離婚の原因として最も多いのは性格の不一致ですが、モラハラなどの精神的虐待は、それに次いで2~3番目に多い原因となっています。
モラハラ夫の影響で妻が病気になることはある?
モラハラによる精神的な圧力やストレスは、被害者の心身に深刻な影響を及ぼします。
長期間にわたって精神的虐待を受け続けることで、以下のような精神疾患を発症するリスクが生じます。
- うつ病
- 不安障害
- 適応障害
- PTSD(心的外傷後ストレス障害)など
強いストレスは自律神経のバランスを崩し、慢性的な頭痛、めまい、胃痛、過敏性腸症候群(IBS)などの身体症状としても現れることがあります。
モラハラで離婚した際に慰謝料は請求できる?
モラハラによる精神的苦痛が認められれば、慰謝料を請求することは可能です。
モラハラによる慰謝料の相場は50~300万円ほどで、モラハラの程度や期間、離婚の原因としてどれほど影響を与えたかによって、慰謝料の金額は変わります。
慰謝料については「モラハラで離婚する場合の慰謝料相場と該当する行為」の記事も参考にしてください。
モラハラで円満調停を目指すにはどうしたらいい?
モラハラが原因で離婚を考えているものの、できるだけ穏便に解決したい場合は、家庭裁判所の円満調停を利用する方法があります。

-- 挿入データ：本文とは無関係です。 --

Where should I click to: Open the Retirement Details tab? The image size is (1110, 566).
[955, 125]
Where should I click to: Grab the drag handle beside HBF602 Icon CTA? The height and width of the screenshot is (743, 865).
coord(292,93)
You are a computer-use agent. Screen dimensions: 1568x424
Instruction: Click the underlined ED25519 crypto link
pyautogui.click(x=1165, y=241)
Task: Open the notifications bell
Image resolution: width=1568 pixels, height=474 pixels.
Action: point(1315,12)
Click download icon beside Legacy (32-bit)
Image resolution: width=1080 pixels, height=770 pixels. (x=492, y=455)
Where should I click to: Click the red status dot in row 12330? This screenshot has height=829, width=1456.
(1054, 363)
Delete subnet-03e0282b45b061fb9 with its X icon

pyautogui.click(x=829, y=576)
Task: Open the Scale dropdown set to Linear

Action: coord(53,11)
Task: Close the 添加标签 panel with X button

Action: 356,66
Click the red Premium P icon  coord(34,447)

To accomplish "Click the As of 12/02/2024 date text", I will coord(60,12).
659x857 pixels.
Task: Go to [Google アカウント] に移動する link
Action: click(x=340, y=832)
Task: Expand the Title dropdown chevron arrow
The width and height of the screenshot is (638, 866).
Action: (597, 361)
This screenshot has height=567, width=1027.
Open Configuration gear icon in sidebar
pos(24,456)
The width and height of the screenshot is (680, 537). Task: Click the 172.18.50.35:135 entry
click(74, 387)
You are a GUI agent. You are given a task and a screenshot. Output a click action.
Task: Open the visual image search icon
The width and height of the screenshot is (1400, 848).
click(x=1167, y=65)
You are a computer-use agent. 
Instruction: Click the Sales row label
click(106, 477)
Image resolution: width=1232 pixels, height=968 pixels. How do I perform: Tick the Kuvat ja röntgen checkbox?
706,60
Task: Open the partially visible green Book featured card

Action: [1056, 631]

円満調停(夫婦関係調整調停)とは、夫婦関係の修復を目的とし、中立的な調停委員が間に入って話し合いを進める制度です。
円満調停は、基本的には夫婦関係の修復の場として利用されます。
その一方で、離婚するべきか悩んでいる方向けに中立的な立場の第三者が具体的なアドバイスをくれる場でもあります。
【参考:夫婦関係調整調停(円満)- 裁判所】
まとめ
本記事では、モラハラ夫の特徴や、夫婦間でのモラハラの対処法について詳しく解説しました。
モラハラは、身体への暴力を伴わない分周囲への発覚が遅れてしまいがちですが、れっきとしたDVの一種であり、離婚の原因にもなり得ます。
モラハラをする夫に対して離婚や慰謝料請求の交渉をしても、素直に受け入れてもらえないケースも多いでしょう。
モラハラ被害に悩んでいる場合は、弁護士などの専門家に相談するのが解決への近道です。